** START Dataset **

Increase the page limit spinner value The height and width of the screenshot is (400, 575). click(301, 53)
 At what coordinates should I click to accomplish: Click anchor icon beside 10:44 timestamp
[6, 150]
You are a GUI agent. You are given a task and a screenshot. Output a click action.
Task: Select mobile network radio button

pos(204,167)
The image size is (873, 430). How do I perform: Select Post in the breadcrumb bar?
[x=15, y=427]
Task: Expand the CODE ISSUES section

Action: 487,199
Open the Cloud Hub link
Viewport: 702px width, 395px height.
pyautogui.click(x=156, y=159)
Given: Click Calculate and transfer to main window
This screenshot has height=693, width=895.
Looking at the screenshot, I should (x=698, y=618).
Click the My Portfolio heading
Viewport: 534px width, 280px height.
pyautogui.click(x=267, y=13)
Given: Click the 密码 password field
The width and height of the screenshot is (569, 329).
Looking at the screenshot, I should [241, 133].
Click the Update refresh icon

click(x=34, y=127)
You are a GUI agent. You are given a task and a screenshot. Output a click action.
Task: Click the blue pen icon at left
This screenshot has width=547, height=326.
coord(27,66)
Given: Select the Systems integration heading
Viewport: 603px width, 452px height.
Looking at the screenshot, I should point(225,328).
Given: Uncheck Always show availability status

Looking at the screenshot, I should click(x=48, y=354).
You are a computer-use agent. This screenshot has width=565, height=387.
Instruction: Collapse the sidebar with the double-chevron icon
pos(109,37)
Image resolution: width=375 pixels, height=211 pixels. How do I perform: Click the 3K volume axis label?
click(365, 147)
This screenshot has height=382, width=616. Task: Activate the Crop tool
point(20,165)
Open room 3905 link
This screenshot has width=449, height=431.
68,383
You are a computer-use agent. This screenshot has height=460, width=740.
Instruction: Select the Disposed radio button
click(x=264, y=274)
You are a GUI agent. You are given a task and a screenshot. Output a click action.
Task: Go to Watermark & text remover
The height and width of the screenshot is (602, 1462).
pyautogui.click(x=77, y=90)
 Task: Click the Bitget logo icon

** END Dataset **

| Problem description |
Can you print all of the data above again, line for line and unchanged?

| Solution to the exercise |
Increase the page limit spinner value The height and width of the screenshot is (400, 575). click(301, 53)
 At what coordinates should I click to accomplish: Click anchor icon beside 10:44 timestamp
[6, 150]
You are a GUI agent. You are given a task and a screenshot. Output a click action.
Task: Select mobile network radio button

pos(204,167)
The image size is (873, 430). How do I perform: Select Post in the breadcrumb bar?
[x=15, y=427]
Task: Expand the CODE ISSUES section

Action: 487,199
Open the Cloud Hub link
Viewport: 702px width, 395px height.
pyautogui.click(x=156, y=159)
Given: Click Calculate and transfer to main window
This screenshot has height=693, width=895.
Looking at the screenshot, I should (x=698, y=618).
Click the My Portfolio heading
Viewport: 534px width, 280px height.
pyautogui.click(x=267, y=13)
Given: Click the 密码 password field
The width and height of the screenshot is (569, 329).
Looking at the screenshot, I should [241, 133].
Click the Update refresh icon

click(x=34, y=127)
You are a GUI agent. You are given a task and a screenshot. Output a click action.
Task: Click the blue pen icon at left
This screenshot has width=547, height=326.
coord(27,66)
Given: Select the Systems integration heading
Viewport: 603px width, 452px height.
Looking at the screenshot, I should point(225,328).
Given: Uncheck Always show availability status

Looking at the screenshot, I should click(x=48, y=354).
You are a computer-use agent. This screenshot has width=565, height=387.
Instruction: Collapse the sidebar with the double-chevron icon
pos(109,37)
Image resolution: width=375 pixels, height=211 pixels. How do I perform: Click the 3K volume axis label?
click(365, 147)
This screenshot has height=382, width=616. Task: Activate the Crop tool
point(20,165)
Open room 3905 link
This screenshot has width=449, height=431.
68,383
You are a computer-use agent. This screenshot has height=460, width=740.
Instruction: Select the Disposed radio button
click(x=264, y=274)
You are a GUI agent. You are given a task and a screenshot. Output a click action.
Task: Go to Watermark & text remover
The height and width of the screenshot is (602, 1462).
pyautogui.click(x=77, y=90)
 Task: Click the Bitget logo icon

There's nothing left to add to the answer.